→ **PASSAGE PROVIDED**
>>>>>

# John "Rabbi" Duncan



## VirginiaHuguenot (Jan 13, 2008)

John "Rabbi" Duncan, Scottish Presbyterian (1796 -- February 26, 1870) was a missionary to the Jews in Budapest and later as a much-loved professor in New College, Edinburgh. He was known for his pithy sayings, as well as his knowledge of Hebrew and his Christian love for the Jews. Among his sayings:

"I'm first a Christian, next a catholic, then a Calvinist, fourth an evangelical, and fifth a Presbyterian. I cannot reverse this order."

"Christ either deceived mankind by conscious fraud, or He was Himself deluded and self-deceived, or He was Divine. There is no getting out of this trilemma. It is inexorable."

David Brown's biography of Rabbi Duncan is available online here; William Knight's _Colloquia Peripatetica: Deep-sea Soundings : Being Notes of Conversations With the Late John Duncan, LL.D._ is available online here.


----------



## Reformed Covenanter (Jan 13, 2008)

Didn't he once say that Arminianism was "all door with no house", while hyper-Calvinism was "all house with no door".


----------



## VirginiaHuguenot (Jan 13, 2008)

Daniel Ritchie said:


> Didn't he once say that Arminianism was "all door with no house", while hyper-Calvinism was "all house with no door".



 Yes, it is found on p. 156 of _Colloquia Peripatetica_.


----------

<<<<<

→ **EXERCISES TO COMPLETE**
1. According to the forum thread on John "Rabbi" Duncan, in what city did he serve as a missionary to the Jews?
2. From the forum thread on John "Rabbi" Duncan, reproduce word for word the stretch starting with "David Brown's biography" and going on through "Covenanter (Jan 13, 2008)".

→ **DATA EXCERPT**
>>>>>

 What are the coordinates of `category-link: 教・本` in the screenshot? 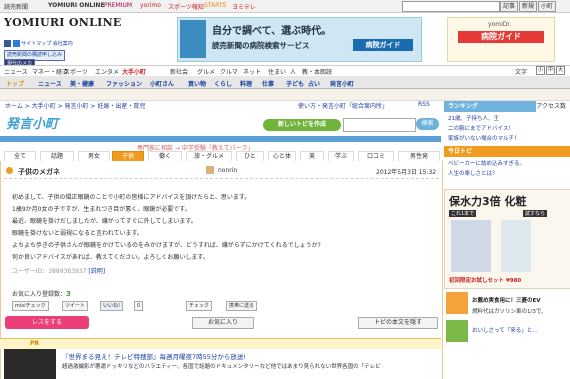 It's located at (311, 72).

<<<<<

→ **ANSWERS TO THE EXERCISES**
1. Budapest

2.
David Brown's biography of Rabbi Duncan is available online here; William Knight's _Colloquia Peripatetica: Deep-sea Soundings : Being Notes of Conversations With the Late John Duncan, LL.D._ is available online here.


----------



## Reformed Covenanter (Jan 13, 2008)